The coronavirus pandemic sparks growth for the sponge retailer, with its main product made of materials that inhibit the growth of bacteria, different from traditional sponges.

Kitchen sponge retailer Skura Style was born out of utter disgust—the co-founders’ disgust for kitchen and dishwashing sponges that are hubs of bacteria living on consumers’ counters.

Traditional sponges are made of cellulose and non-woven fiber, which make for a good cleaning tool but are anything but clean, according to president and co-founder Alison Matz. Matz cites a study that traditional sponges can be 200,000 times dirtier than a toilet seat, according to a study from research firm Scientific Reports. Skura Style, on the other hand, makes its sponges out of polyurethane foam, which dries more quickly, retains its shape, inhibits the growth of bacteria, mold and mildew and has a strong scouring side, according to Matz.

Skura Style co-founders Alison Matz and Linda Sawyer

The sponge retailer launched in October 2017 as a direct-to-consumer ecommerce site on—the name coming from the Swedish word skura, which means to scour and scrub. And it began with a subscription model to help consumers remember to change their sponge every 1-2 weeks. Skura Style sponges also are equipped with a monogram design that fades with use as a visual reminder to change the sponge.

Even though its sponges inhibit the growth of bacteria better than a traditional sponge, they should still be changed at a regular cadence like any other sponge, Matz says.


Skura Style’s sponges come in a pack of four sponges, and consumers can sign up for a pack to arrive every month or every other month.

After having this subscription model for a year, Skura Style expanded in October 2018 and began selling single packs of four sponges on Now, about 30% of its sales come from Amazon, while 60% come from its own site. (The other 10% comes from other ecommerce sites the retailer sells on, but it did not disclose which ones.)

“The Amazon launch was part of a master omnichannel plan to have our product available where people shopped and how they wanted it to arrive,” Matz says. “That has really been additive to our customer base.”
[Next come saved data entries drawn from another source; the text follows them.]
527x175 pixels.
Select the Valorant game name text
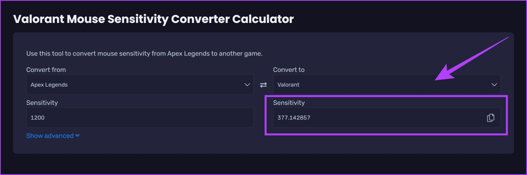click(288, 85)
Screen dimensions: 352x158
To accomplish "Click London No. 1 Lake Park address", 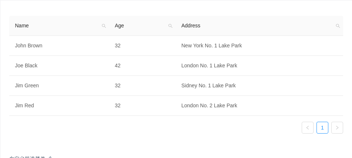I will (209, 65).
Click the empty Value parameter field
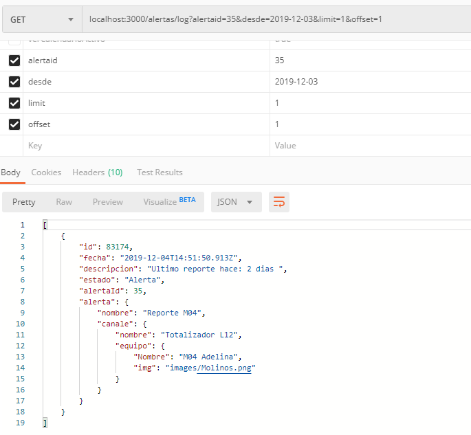 pos(368,146)
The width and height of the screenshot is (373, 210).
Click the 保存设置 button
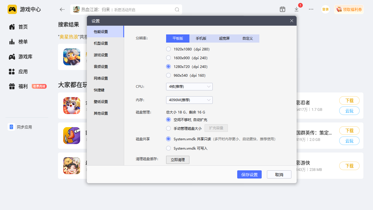(x=249, y=174)
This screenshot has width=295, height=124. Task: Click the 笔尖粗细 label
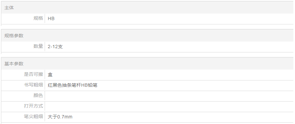click(33, 116)
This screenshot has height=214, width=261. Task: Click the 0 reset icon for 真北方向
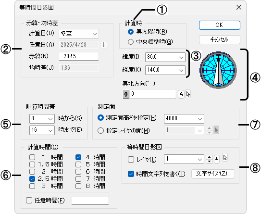tap(126, 94)
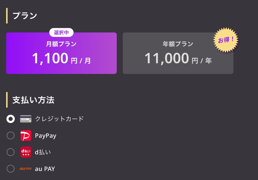This screenshot has width=258, height=180.
Task: Click the credit card icon
Action: [x=26, y=119]
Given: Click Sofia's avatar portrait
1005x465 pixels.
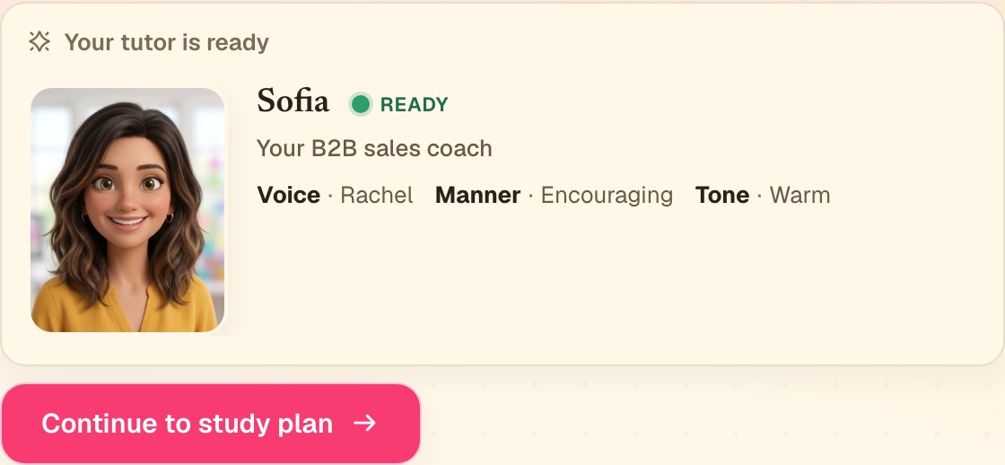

Skura Style also added a stock-up option in which shoppers can purchase a box of 12 sponges or a box of 16 sponges at one time.

Anti-bacterial needs in an anti-viral world

When the coronavirus pandemic swept the U.S., causing consumers to stock up on cleaning supplies, Skura Style saw a huge spike in sales. Online sales grew 150% from mid-March to mid-May compared with the same period in 2019, Matz says without providing exact sales figures.


“People who normally didn’t buy a lot of things or essential items in ecommerce, they’re coming to realize the convenience of it,” Matz says.

Skura Style didn’t experience any significant drawbacks in manufacturing, fulfillment or delivery during the pandemic, as some retailers seemed to struggle with. Its product is made in North Carolina, which is also where its fulfillment warehouse is based.

“We’ve had minor slowdowns with packaging elements based on labor shortages with people staying home, but nothing really significant,” Matz says.

And even though Skura Style values selling on Amazon, the ecommerce giant’s delivery challenges during the pandemic drove people to seek its direct-to-consumer options, Matz says.

As more consumers were sheltering in place and spending time cooking and cleaning at home, Skura Style found that many of its customers also changed the frequency of their subscription plan to monthly as opposed to the more popular every-other-month plan. Additionally, those subscription customers have added stock-up packages to their existing plans, Matz says.


Despite the growth in sales, Skura Style’s marketing strategy remains unchanged. “Our message is about the product. The difference is that it seems to resonate now more than ever before,” Matz says.

Skura Style does a lot of email marketing with “really great open rates,” Matz says without revealing more. Every Sunday, it sends a newsletter cleaning kit with a reminder that it might be time to change the sponge—complete with a “cute” gif. Its newsletter is not always sponge-related. For example, it sent one with information on how to make hand sanitizer and hand soap at home when the products were in high demand.

It also uses Facebook and Instagram, both paid and organic, as well as radio advertisements on Sirius XM. Matz and her co-founder (and childhood best friend) Linda Sawyer do the voiceover for the commercial of “two women taking on big sponge,” Matz says.

In its marketing messages, the sponge retailer has been careful not to suggest that its product is anti-viral since it will not prevent anything to do with COVID-19, but that it is anti-bacterial and will inhibit the growth of bacteria on the sponge, on kitchen counters and on dishes.

“We’ve always been in the business of kitchen well-being, and that’s a message we believe in because it is timeless in its relevancy,” Matz says.